Police said a "hit" in a new palm-print identification database led them to Jacobo Ruelas, 27, who was named as a "key suspect" in the case Friday. After eluding arrest earlier this week, Ruelas is wanted on a $3 million warrant.
The announcement was a dramatic breakthrough in a case marked by years of speculation and cold trails in which authorities and the victim's family considered everything from San Jose criminals to fantasy-game-playing youth as possible suspects.
"I always knew I'd get a phone call one day," said Olinger's stepfather, Loren Phillips. "And it would make my life take a turn."
"I've got mixed emotions," said Kris's stepbrother Travis Phillips, who was 10 years old at the time of the murder. "I'm very sad and angry. I'm finally looking at the face of the man who destroyed my brother."
Olinger's mother, Shell Phillips, carried on a passionate crusade to find her son's killer before she died in 2003 when she was 48 years old.
"It's definitely a good Mother's Day gift," tearful Loren Phillips said. "(Shell) would have been right there."
Pacific Grove police said they came close to arresting Ruelas on Thursday, but in the end he eluded officers. On Friday, they hoped Ruelas' attorney could convince the man to turn himself in. When he didn't, police asked for the public's help in finding Ruelas.
Police Chief Carl Miller said Ruelas is "well known" in South Monterey County and his parents live in Prunedale. Miller said he is hopeful Ruelas is still in the county.
The announcement indicated police consider carjacking and robbery as the precursor to the killing, which took place early Sept. 19, 1997. Officers said the boy was out late working on a high school photography project when he was beaten and stabbed more than a dozen times at the Ocean View Boulevard turnout near Point Pinos.

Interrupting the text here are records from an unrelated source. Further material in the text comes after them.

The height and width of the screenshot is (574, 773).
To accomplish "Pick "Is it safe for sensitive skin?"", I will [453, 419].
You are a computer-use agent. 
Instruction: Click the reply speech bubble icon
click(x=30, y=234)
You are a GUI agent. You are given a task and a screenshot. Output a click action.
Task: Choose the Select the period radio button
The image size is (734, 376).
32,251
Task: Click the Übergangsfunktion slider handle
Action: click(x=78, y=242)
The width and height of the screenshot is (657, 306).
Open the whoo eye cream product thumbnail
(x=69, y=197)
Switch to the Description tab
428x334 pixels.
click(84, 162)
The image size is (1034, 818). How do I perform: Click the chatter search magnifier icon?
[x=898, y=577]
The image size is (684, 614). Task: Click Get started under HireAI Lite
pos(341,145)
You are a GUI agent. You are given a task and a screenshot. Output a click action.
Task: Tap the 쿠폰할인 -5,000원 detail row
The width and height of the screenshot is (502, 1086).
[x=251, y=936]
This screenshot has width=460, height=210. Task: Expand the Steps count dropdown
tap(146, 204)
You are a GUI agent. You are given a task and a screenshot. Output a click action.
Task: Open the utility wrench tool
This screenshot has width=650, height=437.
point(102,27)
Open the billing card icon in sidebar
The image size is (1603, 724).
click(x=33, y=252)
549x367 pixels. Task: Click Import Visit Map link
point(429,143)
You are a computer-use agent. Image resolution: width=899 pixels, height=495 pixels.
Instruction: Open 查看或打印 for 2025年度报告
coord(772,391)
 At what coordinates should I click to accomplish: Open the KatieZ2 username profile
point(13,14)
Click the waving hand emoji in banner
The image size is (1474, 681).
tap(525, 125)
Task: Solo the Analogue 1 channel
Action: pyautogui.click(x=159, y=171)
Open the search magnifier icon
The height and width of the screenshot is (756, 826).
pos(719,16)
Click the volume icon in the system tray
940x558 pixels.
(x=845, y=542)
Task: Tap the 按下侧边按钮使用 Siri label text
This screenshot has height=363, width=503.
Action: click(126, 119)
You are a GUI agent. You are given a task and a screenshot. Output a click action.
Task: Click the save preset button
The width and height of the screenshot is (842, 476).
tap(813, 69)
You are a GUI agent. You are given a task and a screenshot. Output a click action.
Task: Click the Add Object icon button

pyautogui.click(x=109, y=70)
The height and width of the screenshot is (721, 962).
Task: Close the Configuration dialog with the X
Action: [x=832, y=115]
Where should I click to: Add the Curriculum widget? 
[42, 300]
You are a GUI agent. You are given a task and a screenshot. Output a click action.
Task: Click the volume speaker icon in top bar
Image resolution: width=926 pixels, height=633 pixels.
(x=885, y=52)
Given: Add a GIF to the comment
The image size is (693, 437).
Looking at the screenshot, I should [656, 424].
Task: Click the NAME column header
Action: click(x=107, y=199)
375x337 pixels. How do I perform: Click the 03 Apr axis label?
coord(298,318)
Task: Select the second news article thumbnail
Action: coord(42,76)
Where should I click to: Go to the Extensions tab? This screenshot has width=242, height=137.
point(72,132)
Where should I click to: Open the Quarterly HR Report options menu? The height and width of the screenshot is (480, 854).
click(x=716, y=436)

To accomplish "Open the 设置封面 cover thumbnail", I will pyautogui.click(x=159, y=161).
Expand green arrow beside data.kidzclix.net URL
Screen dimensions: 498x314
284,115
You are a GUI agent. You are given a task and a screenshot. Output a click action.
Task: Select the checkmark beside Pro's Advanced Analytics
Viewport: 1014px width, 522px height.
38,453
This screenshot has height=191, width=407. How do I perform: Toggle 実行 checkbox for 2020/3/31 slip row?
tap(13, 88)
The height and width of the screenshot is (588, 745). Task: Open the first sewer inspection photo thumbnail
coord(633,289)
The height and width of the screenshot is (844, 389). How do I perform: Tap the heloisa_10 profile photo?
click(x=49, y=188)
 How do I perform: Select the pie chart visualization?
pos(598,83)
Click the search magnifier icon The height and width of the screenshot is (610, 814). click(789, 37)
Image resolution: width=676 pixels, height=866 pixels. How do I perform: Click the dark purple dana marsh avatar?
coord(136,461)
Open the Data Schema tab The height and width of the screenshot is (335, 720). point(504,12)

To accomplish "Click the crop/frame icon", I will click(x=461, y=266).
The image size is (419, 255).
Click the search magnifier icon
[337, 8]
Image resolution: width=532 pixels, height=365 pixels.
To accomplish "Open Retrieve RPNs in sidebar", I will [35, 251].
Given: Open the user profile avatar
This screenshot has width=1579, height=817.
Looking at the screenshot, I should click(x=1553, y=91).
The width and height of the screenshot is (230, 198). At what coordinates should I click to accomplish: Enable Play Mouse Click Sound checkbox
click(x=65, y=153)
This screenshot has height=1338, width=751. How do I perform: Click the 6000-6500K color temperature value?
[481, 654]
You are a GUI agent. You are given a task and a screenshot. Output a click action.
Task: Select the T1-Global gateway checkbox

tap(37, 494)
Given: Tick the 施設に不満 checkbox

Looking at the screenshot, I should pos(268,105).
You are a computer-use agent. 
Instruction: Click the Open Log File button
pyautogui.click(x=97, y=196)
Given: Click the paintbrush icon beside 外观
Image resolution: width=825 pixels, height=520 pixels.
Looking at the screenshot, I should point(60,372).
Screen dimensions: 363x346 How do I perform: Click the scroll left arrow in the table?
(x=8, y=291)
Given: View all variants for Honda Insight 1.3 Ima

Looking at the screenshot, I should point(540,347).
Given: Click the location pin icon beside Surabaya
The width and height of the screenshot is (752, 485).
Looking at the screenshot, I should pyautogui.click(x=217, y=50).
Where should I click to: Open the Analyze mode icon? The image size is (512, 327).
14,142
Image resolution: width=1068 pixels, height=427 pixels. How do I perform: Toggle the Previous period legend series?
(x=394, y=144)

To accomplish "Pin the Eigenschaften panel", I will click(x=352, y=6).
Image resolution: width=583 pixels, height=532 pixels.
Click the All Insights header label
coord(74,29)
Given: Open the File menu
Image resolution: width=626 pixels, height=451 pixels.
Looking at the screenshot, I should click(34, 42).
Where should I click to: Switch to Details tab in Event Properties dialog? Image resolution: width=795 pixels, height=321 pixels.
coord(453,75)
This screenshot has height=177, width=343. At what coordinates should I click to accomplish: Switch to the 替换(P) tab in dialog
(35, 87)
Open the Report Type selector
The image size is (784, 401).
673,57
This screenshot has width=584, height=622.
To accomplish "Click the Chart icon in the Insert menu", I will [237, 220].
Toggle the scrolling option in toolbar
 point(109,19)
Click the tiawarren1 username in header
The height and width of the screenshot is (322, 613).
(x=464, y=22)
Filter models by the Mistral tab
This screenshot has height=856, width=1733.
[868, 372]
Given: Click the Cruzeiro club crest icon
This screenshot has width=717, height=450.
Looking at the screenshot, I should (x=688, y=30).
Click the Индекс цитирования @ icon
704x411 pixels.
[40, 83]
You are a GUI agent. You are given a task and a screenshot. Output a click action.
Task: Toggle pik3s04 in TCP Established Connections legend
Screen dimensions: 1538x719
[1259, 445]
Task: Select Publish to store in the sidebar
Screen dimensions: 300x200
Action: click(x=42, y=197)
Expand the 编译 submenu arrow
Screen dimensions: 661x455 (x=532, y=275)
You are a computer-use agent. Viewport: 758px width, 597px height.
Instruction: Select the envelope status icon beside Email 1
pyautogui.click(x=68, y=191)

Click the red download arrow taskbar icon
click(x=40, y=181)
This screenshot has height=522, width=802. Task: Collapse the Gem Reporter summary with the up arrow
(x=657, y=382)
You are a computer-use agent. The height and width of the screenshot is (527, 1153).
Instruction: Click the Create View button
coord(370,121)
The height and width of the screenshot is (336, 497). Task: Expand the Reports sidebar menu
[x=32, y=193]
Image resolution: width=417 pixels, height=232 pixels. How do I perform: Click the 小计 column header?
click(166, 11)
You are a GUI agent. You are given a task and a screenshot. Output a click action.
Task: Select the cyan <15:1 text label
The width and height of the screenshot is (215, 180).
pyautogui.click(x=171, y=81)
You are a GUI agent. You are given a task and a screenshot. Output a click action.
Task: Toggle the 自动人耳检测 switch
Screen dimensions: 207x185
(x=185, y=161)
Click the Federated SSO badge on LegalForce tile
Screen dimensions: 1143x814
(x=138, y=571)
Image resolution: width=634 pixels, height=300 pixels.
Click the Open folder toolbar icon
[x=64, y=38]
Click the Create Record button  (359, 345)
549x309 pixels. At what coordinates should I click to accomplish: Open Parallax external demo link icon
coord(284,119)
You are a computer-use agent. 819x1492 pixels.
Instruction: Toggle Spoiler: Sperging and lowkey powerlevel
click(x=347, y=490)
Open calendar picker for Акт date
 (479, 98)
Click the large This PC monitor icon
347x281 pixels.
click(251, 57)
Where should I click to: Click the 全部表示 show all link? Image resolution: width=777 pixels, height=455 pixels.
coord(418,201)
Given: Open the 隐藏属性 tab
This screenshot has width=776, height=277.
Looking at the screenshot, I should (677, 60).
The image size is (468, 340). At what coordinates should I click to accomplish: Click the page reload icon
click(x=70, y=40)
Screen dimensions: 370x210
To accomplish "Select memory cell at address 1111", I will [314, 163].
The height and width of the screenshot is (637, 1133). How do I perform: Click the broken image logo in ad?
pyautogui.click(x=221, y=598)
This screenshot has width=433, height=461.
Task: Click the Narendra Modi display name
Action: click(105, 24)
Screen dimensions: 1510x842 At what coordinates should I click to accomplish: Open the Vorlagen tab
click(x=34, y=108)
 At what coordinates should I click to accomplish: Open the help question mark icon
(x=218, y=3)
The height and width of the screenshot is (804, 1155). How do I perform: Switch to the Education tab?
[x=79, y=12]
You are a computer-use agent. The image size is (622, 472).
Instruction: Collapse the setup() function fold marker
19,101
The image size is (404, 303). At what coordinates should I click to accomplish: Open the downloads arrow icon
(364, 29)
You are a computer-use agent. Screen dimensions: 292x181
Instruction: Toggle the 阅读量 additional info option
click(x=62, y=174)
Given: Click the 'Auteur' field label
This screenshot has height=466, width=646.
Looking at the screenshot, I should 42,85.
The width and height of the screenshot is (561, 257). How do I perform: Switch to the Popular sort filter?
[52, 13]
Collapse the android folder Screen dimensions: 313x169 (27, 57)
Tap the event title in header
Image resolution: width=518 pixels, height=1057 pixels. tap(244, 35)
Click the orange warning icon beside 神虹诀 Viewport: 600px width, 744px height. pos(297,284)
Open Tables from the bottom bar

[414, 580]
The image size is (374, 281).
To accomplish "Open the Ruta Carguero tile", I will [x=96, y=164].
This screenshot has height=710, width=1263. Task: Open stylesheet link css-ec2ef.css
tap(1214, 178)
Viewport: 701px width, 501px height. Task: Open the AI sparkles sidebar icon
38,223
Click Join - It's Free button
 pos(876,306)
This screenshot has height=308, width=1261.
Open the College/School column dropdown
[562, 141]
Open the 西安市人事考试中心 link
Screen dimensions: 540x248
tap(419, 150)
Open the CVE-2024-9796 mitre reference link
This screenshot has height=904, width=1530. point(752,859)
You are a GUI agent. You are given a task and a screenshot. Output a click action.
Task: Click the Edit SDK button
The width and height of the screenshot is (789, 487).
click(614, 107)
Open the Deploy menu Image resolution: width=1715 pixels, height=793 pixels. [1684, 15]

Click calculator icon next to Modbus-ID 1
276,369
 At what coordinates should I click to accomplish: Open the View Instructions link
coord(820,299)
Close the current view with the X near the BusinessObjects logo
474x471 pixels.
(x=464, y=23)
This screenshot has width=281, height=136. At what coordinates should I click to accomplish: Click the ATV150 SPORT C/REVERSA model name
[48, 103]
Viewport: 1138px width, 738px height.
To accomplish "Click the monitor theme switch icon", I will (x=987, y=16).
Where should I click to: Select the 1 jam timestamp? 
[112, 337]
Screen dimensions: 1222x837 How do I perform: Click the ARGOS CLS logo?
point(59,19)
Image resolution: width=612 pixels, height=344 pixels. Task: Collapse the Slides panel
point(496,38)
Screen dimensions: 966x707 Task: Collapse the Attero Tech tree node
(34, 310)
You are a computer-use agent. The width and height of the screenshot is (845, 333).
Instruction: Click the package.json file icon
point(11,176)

Olinger's body was discovered by a jogger later that day.
Early on, police focused on a group of alleged gang members whom witnesses said made threatening statements to tourists in the area before the murder took place.
Shell Phillips urged police to consider other theories and to look into a group of Monterey "gamers" who acted out the roles of vampires, priests and werewolves in a nighttime game inspired by fantasy games such as "Dungeons and Dragons."
In 2000, a letter sent to The Herald from an inmate at Centinela State Prison identified a man the inmate said tried to sell him some of Olinger's stolen property.
Police checked out the leads in 2000, but at the time said evidence pointed to San Jose gang members, another theory that Ruelas' arrest warrant has apparently put to rest.
In June 2004, Gov. Arnold Schwarzenegger authorized a $50,000 reward for information in the case.
On Friday, Miller declined to give much detail on Ruelas, saying "other arrests are imminent" and citing an ongoing investigation.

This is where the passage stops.